A Kuratowski-Type Theorem for Planarity of Partially Embedded Graphs

TL;DR

This paper characterizes minimal non-planar partially embedded graphs using a new containment relation, extending planarity testing to PEGs with a polynomial-time algorithm that finds obstructions or embeddings.

Contribution

It introduces a containment relation for PEGs, characterizes minimal non-planar PEGs, and extends planarity testing with an efficient algorithm.

Findings

Most minimal non-planar PEGs belong to a single infinite family.

A finite set of minimal non-planar PEGs exists under a different containment relation.

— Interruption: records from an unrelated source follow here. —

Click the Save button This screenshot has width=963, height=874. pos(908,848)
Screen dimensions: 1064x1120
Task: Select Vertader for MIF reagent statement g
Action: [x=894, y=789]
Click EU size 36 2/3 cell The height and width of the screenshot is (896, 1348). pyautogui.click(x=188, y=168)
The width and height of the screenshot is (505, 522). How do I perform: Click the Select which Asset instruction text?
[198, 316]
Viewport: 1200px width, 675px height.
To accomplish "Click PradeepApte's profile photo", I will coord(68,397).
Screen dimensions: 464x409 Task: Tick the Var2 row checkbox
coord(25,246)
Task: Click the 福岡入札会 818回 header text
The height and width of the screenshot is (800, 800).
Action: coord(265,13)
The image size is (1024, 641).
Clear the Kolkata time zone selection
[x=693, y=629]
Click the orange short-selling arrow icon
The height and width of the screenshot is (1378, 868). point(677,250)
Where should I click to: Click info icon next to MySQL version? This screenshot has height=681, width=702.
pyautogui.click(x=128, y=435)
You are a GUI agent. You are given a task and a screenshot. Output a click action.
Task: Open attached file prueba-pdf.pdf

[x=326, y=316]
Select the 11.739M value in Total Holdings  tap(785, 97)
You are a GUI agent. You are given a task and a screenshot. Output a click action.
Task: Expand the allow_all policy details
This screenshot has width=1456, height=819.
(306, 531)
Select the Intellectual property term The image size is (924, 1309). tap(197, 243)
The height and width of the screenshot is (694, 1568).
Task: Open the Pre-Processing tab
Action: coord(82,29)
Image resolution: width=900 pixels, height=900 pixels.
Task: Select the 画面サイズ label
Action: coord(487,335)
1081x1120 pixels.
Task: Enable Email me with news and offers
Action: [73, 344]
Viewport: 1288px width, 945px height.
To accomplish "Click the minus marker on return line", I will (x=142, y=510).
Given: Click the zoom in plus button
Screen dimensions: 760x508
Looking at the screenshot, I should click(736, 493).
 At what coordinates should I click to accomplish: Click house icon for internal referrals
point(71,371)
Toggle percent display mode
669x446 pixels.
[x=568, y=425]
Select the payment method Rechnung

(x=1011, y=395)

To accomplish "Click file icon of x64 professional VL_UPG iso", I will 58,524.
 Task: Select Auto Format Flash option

A polynomial-time planarity test for PEGs is developed.

Abstract

A partially embedded graph (or PEG) is a triple (G,H,\H), where G is a graph, H is a subgraph of G, and \H is a planar embedding of H. We say that a PEG (G,H,\H) is planar if the graph G has a planar embedding that extends the embedding \H. We introduce a containment relation of PEGs analogous to graph minor containment, and characterize the minimal non-planar PEGs with respect to this relation. We show that all the minimal non-planar PEGs except for finitely many belong to a single easily recognizable and explicitly described infinite family. We also describe a more complicated containment relation which only has a finite number of minimal non-planar PEGs. Furthermore, by extending an existing planarity test for PEGs, we obtain a polynomial-time algorithm which, for a given PEG, either produces a planar embedding or identifies an obstruction.